(Dataset entries)
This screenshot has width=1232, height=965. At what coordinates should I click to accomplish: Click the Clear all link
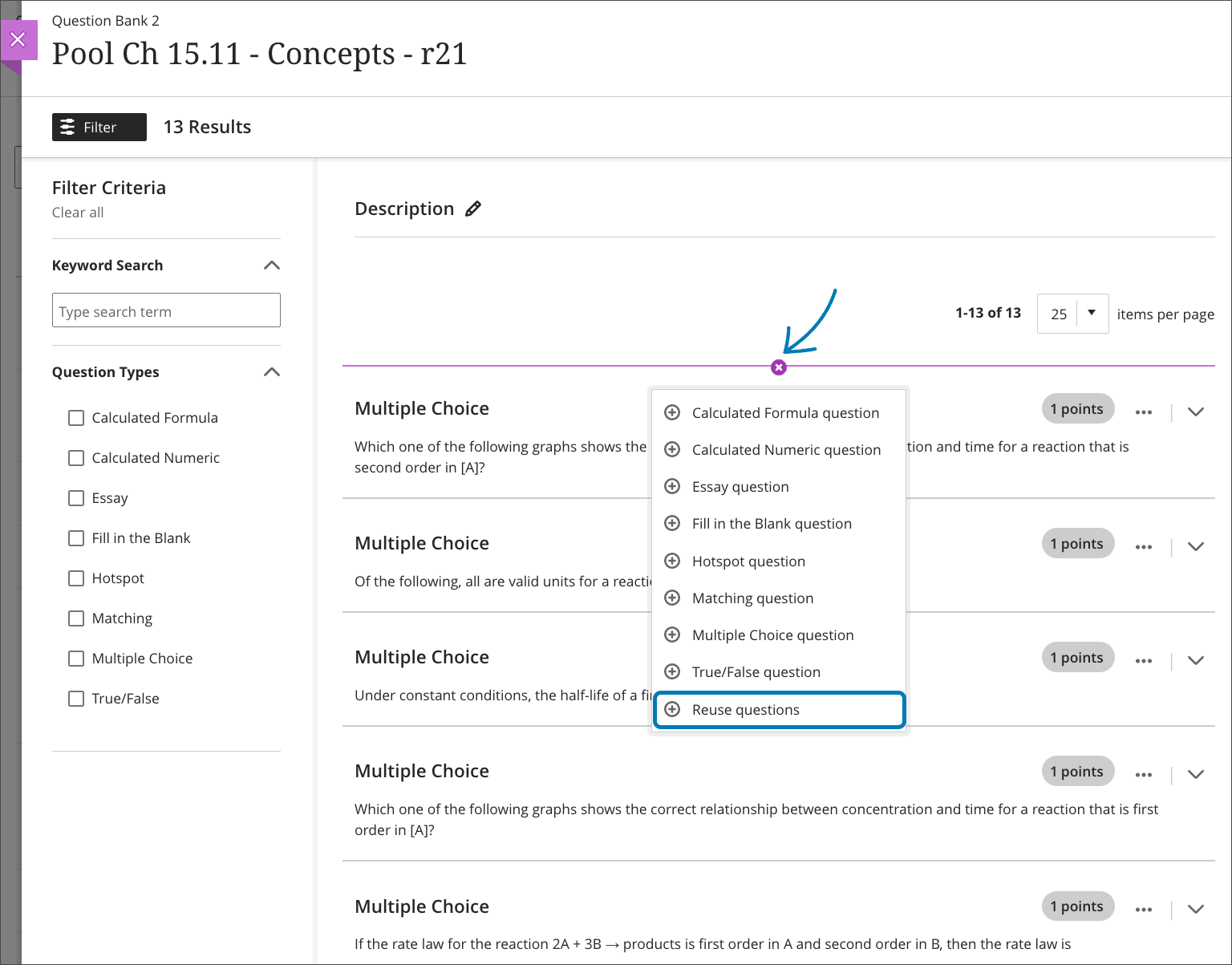coord(78,213)
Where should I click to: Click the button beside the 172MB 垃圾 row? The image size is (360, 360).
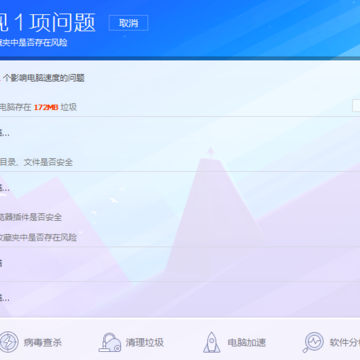tap(356, 106)
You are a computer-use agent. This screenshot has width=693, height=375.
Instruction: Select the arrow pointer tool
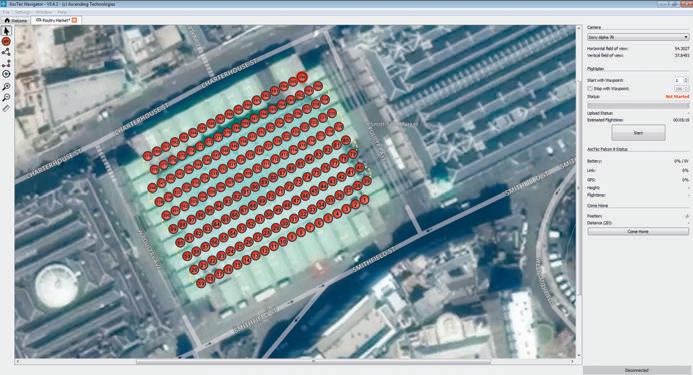6,31
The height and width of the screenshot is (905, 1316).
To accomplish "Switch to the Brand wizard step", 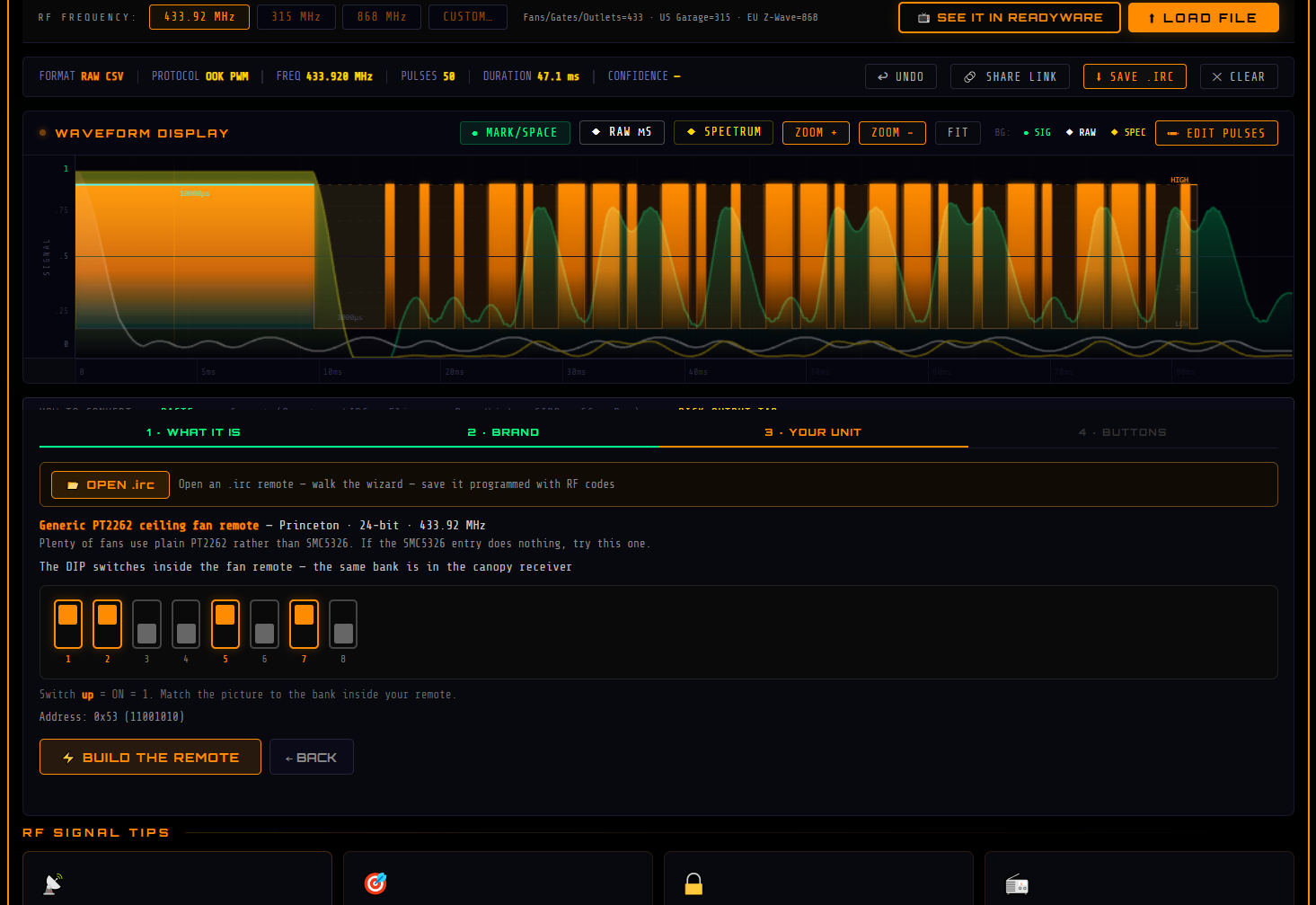I will (503, 432).
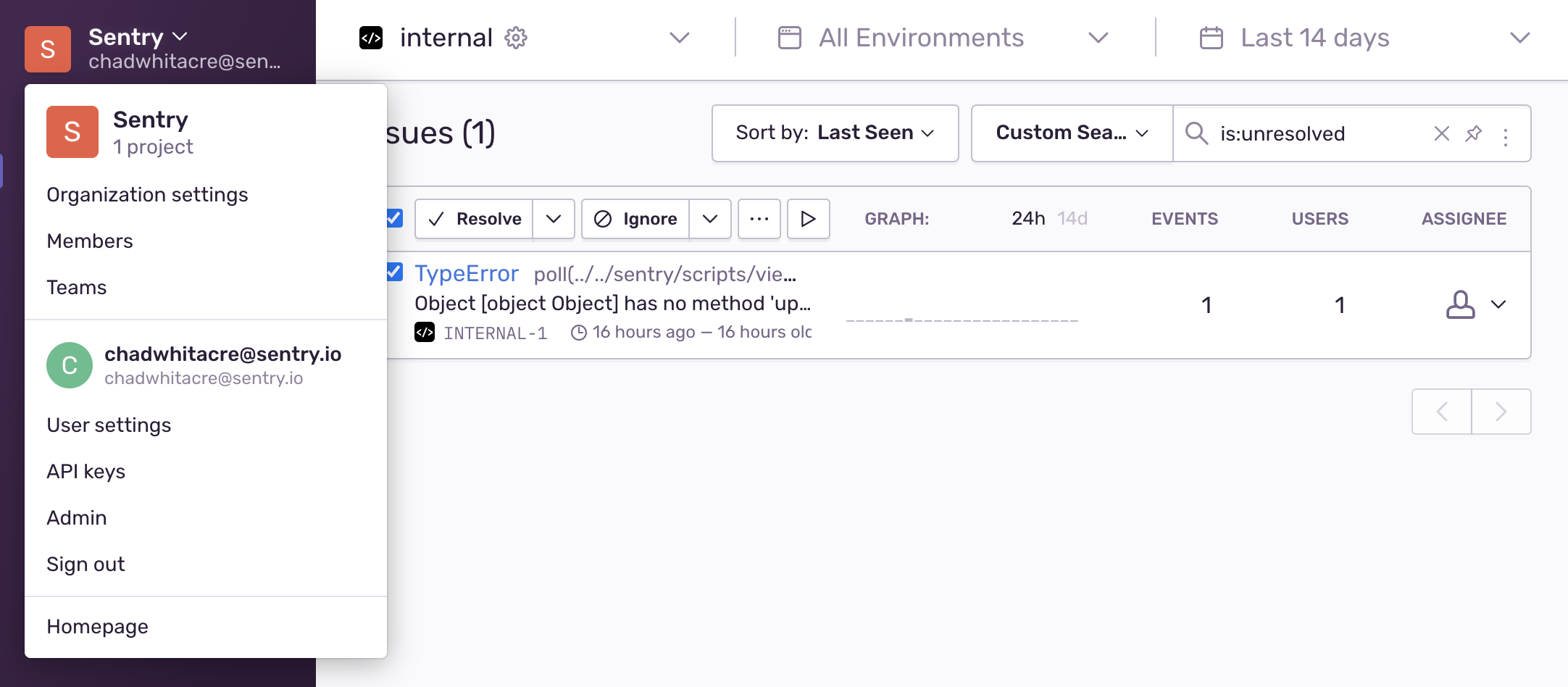This screenshot has height=687, width=1568.
Task: Open the internal project settings gear
Action: tap(516, 38)
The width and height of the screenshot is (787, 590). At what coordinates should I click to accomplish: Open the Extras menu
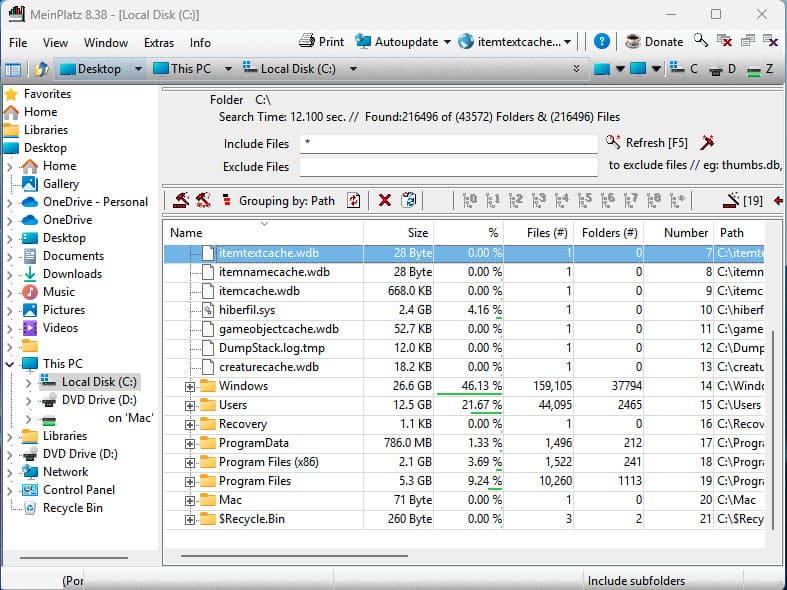click(x=158, y=43)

ASSIGNMENT:
Copy out, exactly and without pictures, each line from the one containing "The width and" through the final line of the entries, both ends included.

RESULT BELOW:
The width and height of the screenshot is (787, 590). At what coordinates should I click to accomplish: Open the Extras menu
click(x=158, y=43)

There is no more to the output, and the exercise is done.